Since the Industrial revolution, the concentration of CO2 in the Earth’s atmosphere has substantially increased.  As shown in Figure 1,the atmospheric level of carbon dioxide reached 390 ppm in 2010. Pacala noted that in 2012, this number has grown to 400 ppm. This means that the Earth’s atmosphere has reached a point at which it is technologically impossible for humans to stop the increase of atmospheric level of CO2.


Figure 1: Atmospheric levels of carbon dioxide have grown to about 390 ppm compared to preindustrial levels of around 270-280 ppm. (Climate Central)

Pacala also stated that an acceleration of the production of CO2 in the atmosphere has been observed, which is analogous to the acceleration of ice-loss in the artic.
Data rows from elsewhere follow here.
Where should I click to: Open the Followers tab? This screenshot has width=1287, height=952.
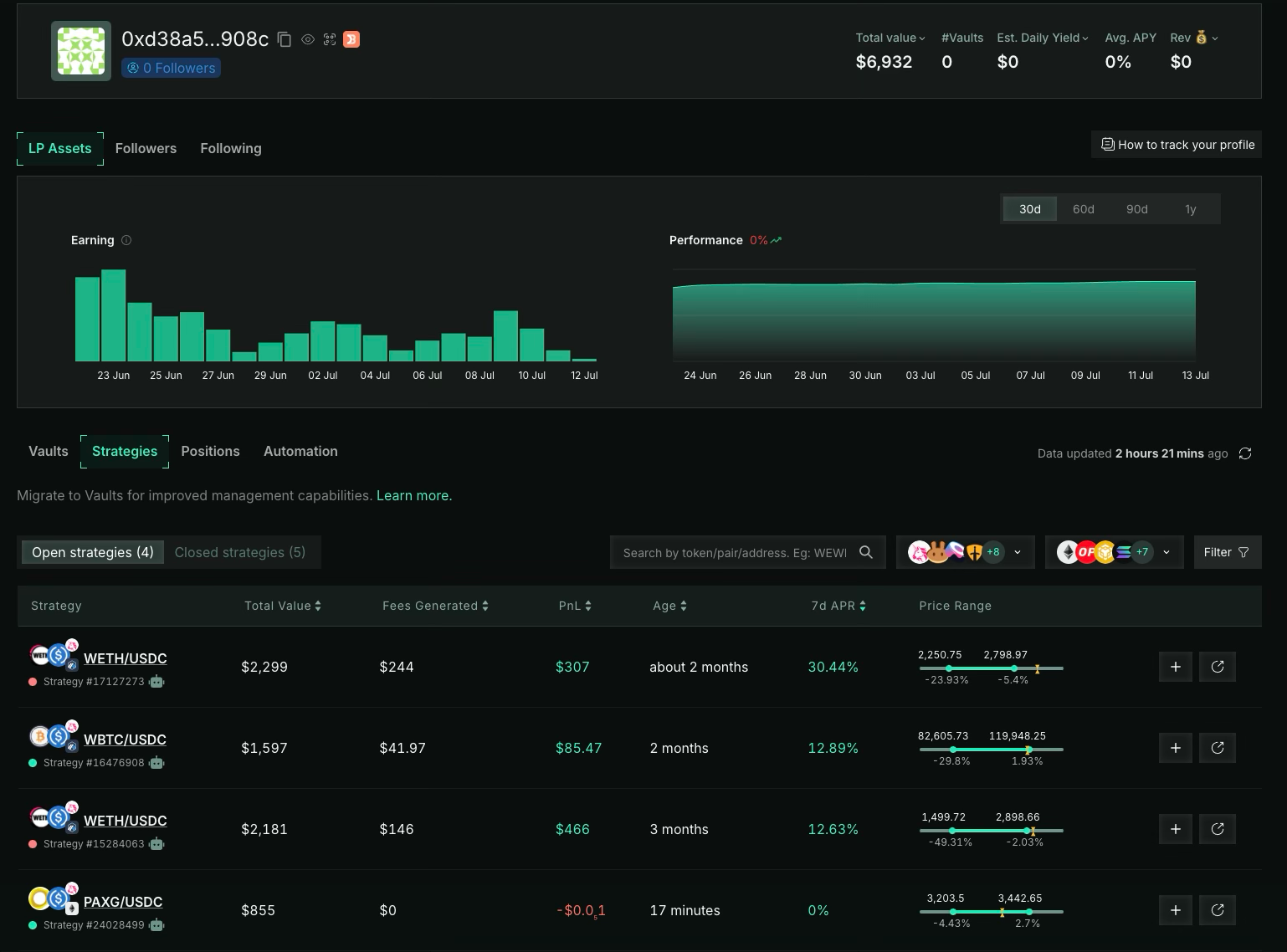146,148
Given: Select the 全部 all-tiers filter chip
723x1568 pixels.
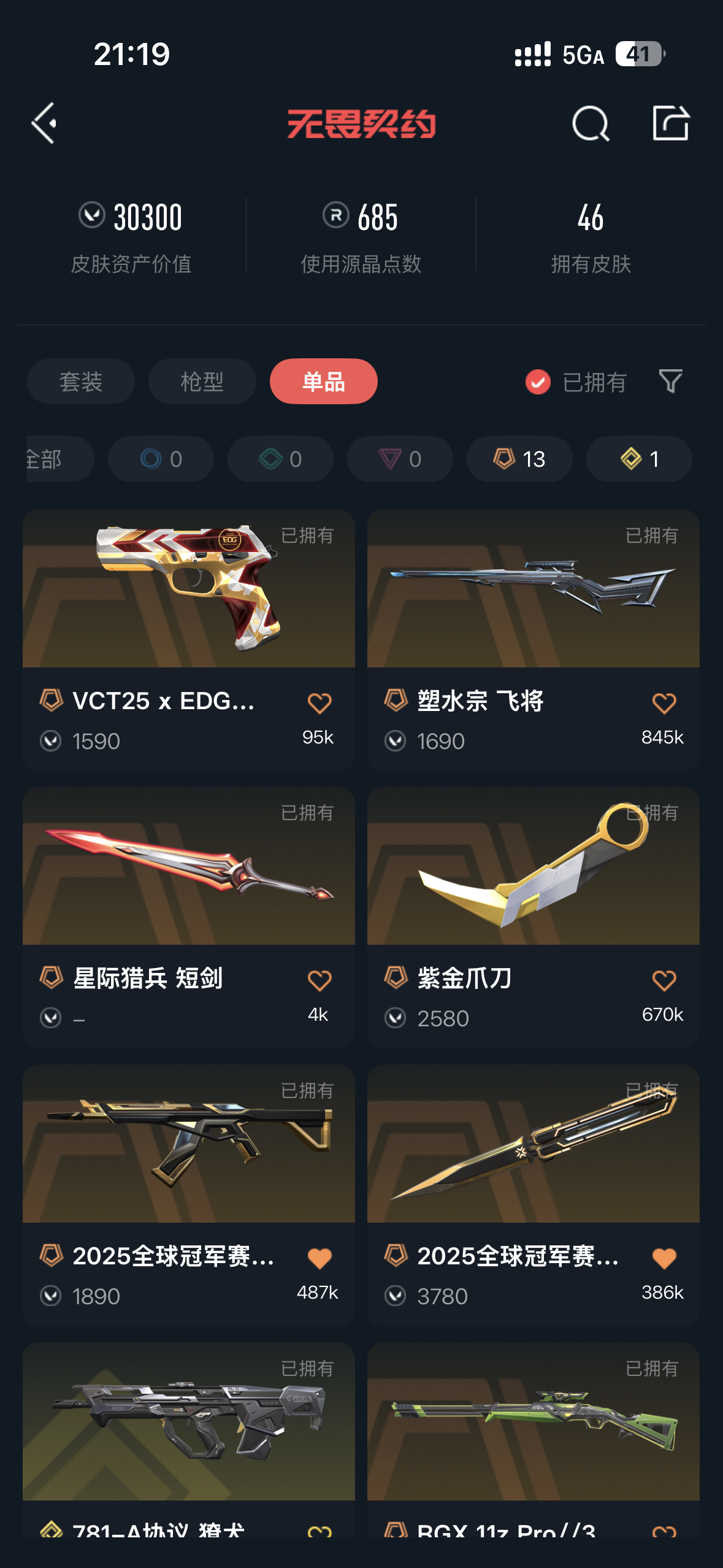Looking at the screenshot, I should tap(59, 459).
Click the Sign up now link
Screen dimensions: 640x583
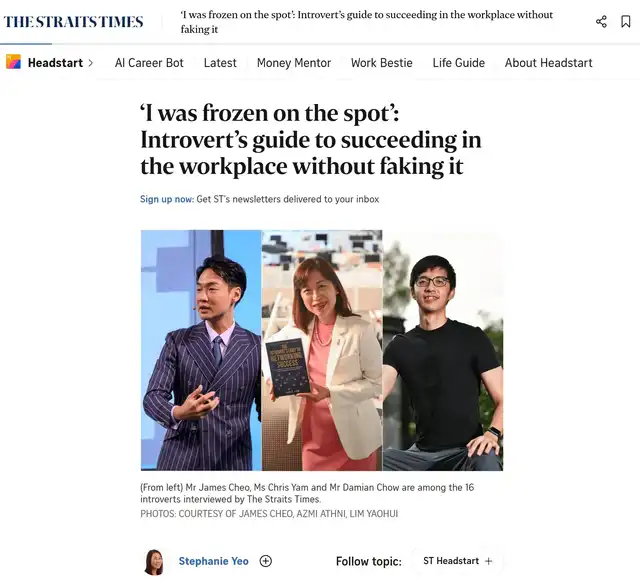167,199
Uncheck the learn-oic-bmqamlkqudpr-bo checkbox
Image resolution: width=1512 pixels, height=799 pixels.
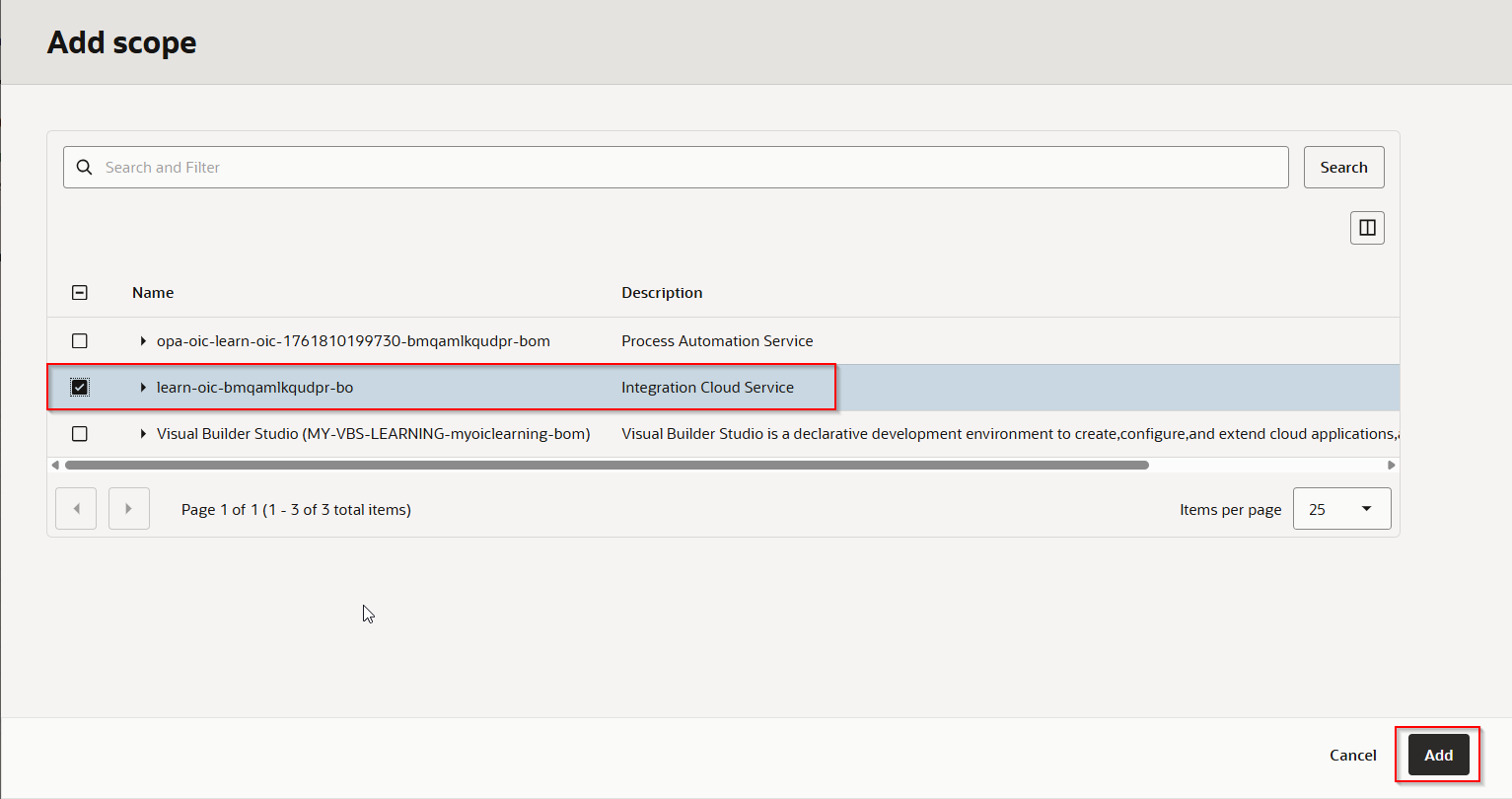tap(80, 388)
He claimed that the acceleration of ice loss is -17 ± 8 Gt/yr2. Pacala suggested that this magnitude of acceleration could be very dangerous for coastal cities and that “goverments have to do something before we face extinction.”  Pascala claimed that the failure of US climate legislation to control the rise of atmospheric carbon to this point has condemned all of us to 10 years of additional delay. 500 ppm is the closest feasible target, a double of the pre-industrial CO2 concentration before we can stop completely the riseof atmospheric CO2.

Given Pascala’s perspective that it is technologically impossible to stop the increment of atmospheric CO2, he and other scientists are starting to look for other natural alternatives. One of these alternatives is the modeling of forests that would “sink” as much carbon possible. Plants use wood as a mean to compete with other trees. Wood enables them to fill as much space as possible and, consequently, to obtain more light to carry out photosynthesis. Wood is one of the most carbon-rich compounds that exist, and it is therefore necessary to maximize it in forests. It is also necessary to have a “Nash Equilibrium” and vary the population with plants that are not focused on creating wood, but rather on creating fine leaves, roots and nutrients. This way, important nutrients like Nitrogen and Phosphorus will be available to create more wood. Nitrogen and Phosphorus are limiting reactants in the production of wood and should therefore be considered when maximizing wood.

According to Pacala, increasing concentrations of CO2 in the Earth’s atmosphere pose a serious threat to the carbon sink.  Plants eventually reach a point at which they cannot incorporate more carbon, and the sink ceases to function.  This inefficiency makes global warming even more dangerous. Fortunately, the main reason why these models work is because it is a model that maximizes the carbon sink and therefore reduces the atmospheric concentration of CO2. But Pacala states that these processes are not enough. Pacala argued that it is necessary for the government to replace coal with natural gas, tighten national efficiency standards and make agreements with the largest carbon emitters (Europe, Japan and China).

“The survival of the human race depends on the carbon sink” Pacala concluded.


1. Climate Central.Atmospheric CO2 vs Time Graph. Digital image.The Washington Post. N.p., 28 Nov. 2011. Web. 27 Oct. 2012. <>.

2. Roger Sedjo and Brent Sohngen (2012).“Carbon Sequestration in Forests and Soils”.Annual Review of Resource Economics(Annual Reviews)4: 127-144.